Now, in the Greater Bay Area (and many others), the dream has no relevance. Lifestyle changes have rendered almost all underlying assumptions invalid. Among those are the factors supporting individual home ownership. These days, this class of citizen (homeowner) is either a remnant of more affordable days, the result of inheritance, serendipity, family pooling or the pursuit of nefarious activities. For young families entering the market, home ownership is far, far away - figuratively or in miles from their source of income.

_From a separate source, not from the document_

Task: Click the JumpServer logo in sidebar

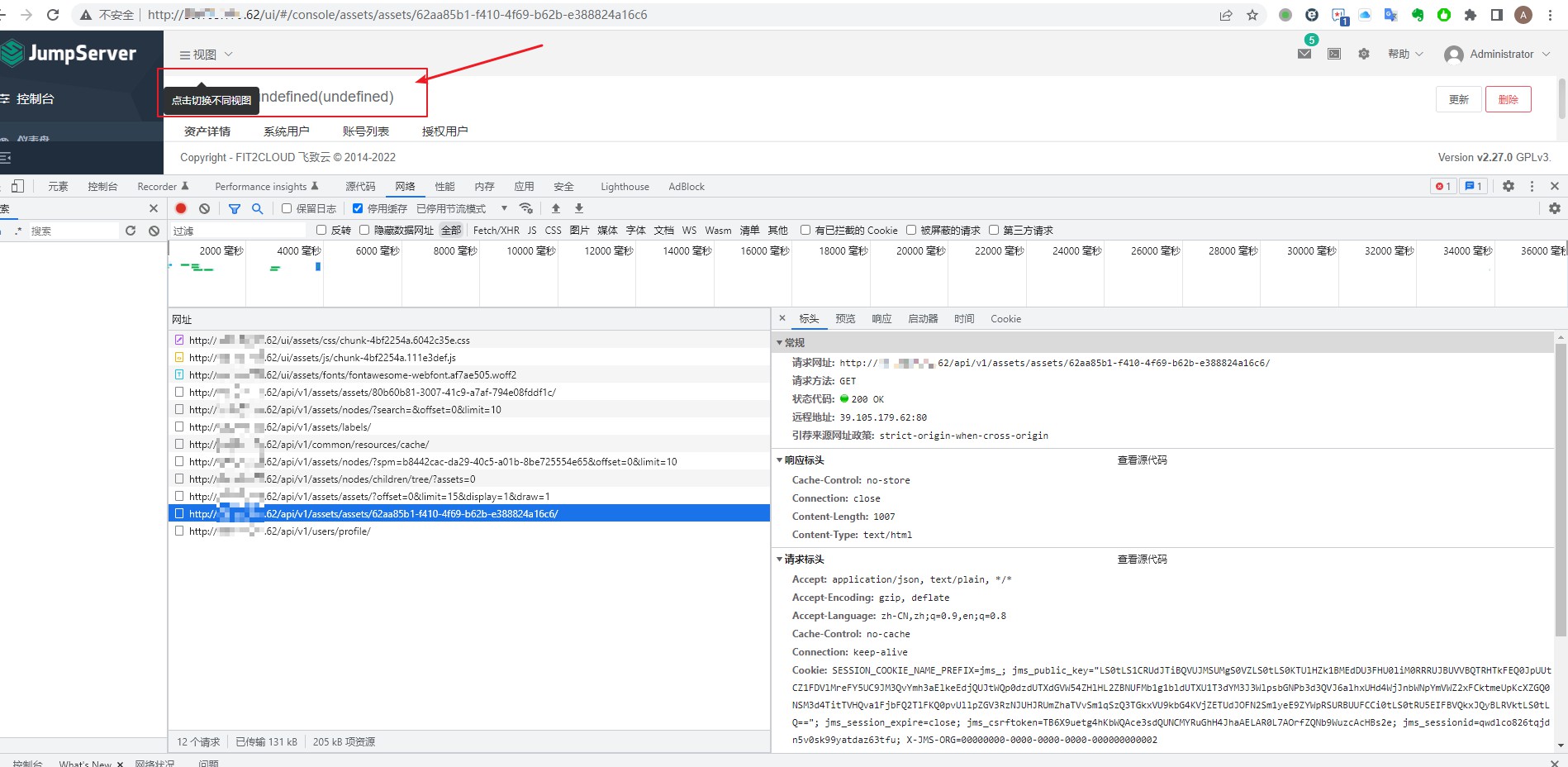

Cities are exploring creative ways to offer ownership to more people in environments that cater only to those with insanely high or double incomes. Even rental rates have skyrocketed to the point that working class families with moderate incomes can barely afford to keep a roof over their head, heat the apartment and buy food. At the November 15, 2005 work session of the Fremont City Council, the role of condominium conversion was discussed. An existing ordinance prohibits conversions if the city-wide vacancy rate is less than 3%. It appears that staff is unsure of how many condominiums are located in the city and although the stated apartment vacancy rate of 3.4% does exceed the threshold for conversions, there are additional factors to be considered including building codes, the effect on existing renters and management of conversion units.
From the landowner's point of view, apartment conversion offers a profitable enterprise. The economics work under the same principal as selling many small units at a high rate rather than viewing the property as a whole. Each apartment becomes an ownership unit and sells at market rate, garnering a lot more money than collecting rent and paying overhead and upkeep on a monthly basis while hoping that land values continue to soar. Since prices are currently inflated to unreasonable proportions that may or may not continue their precipitous climb, these small, immensely profitable units - if sold - are at a premium now. The only obstacle is city regulations which control these conversions.
A chart presented by staff shows local apartment rental costs of $1,250 - $1,450 per month. If you haven't done the math, this is in the neighborhood of $15,000 - $17,000 annually just for a roof over your head with no gain of equity. Apartment owners and managers have maintained artificially high rents by leaving the rate high while offering "move-in specials" of one or two free months. In this way, the rent remains high for existing tenants instead of reflecting true market rates. A household earning $30,000 can forget living under these conditions and at $50,000 annual income, the formula for a quality life is tenuous. Stating the case for condominium conversion, the chart declares that the median household income in Fremont is $82,200! It would be interesting to see the median income of those living in apartments as a comparison. Even using that astounding number, staff estimates that a family at that level could afford payments of $2,283 per month for housing. Condominium purchase rates are shown at $3,463 per month and single-family homes at $4,924 per month. In light of these numbers, who will purchase these condominium conversions? Certainly not the renters since, in many cases, they are currently pushing financial limits for a local address. Since many older apartments will not qualify as new "for sale" units due to updated building codes, will the city allow a variance for these properties?
A survey of neighboring cities shows some leeway to existing tenants, but in most cases, these are of assistance to the elderly and disabled. How about the others trying to keep afloat in this ocean of opulence? A bit of time and/or money to assist relocation will not magically produce more apartments; a conversion process reduces apartment availability. Vacancy rates and economic projections need to take into account the dynamics of a real estate market that has run amok. For those who earn a moderate income - remember we are talking about those with an income of $82,200 who will be unable to afford these condominiums - apartments offer a refuge. The city council needs to be careful when considering apartment reductions and so-called affordable housing options. This question will resurface at the city council meeting of December 6, 2005.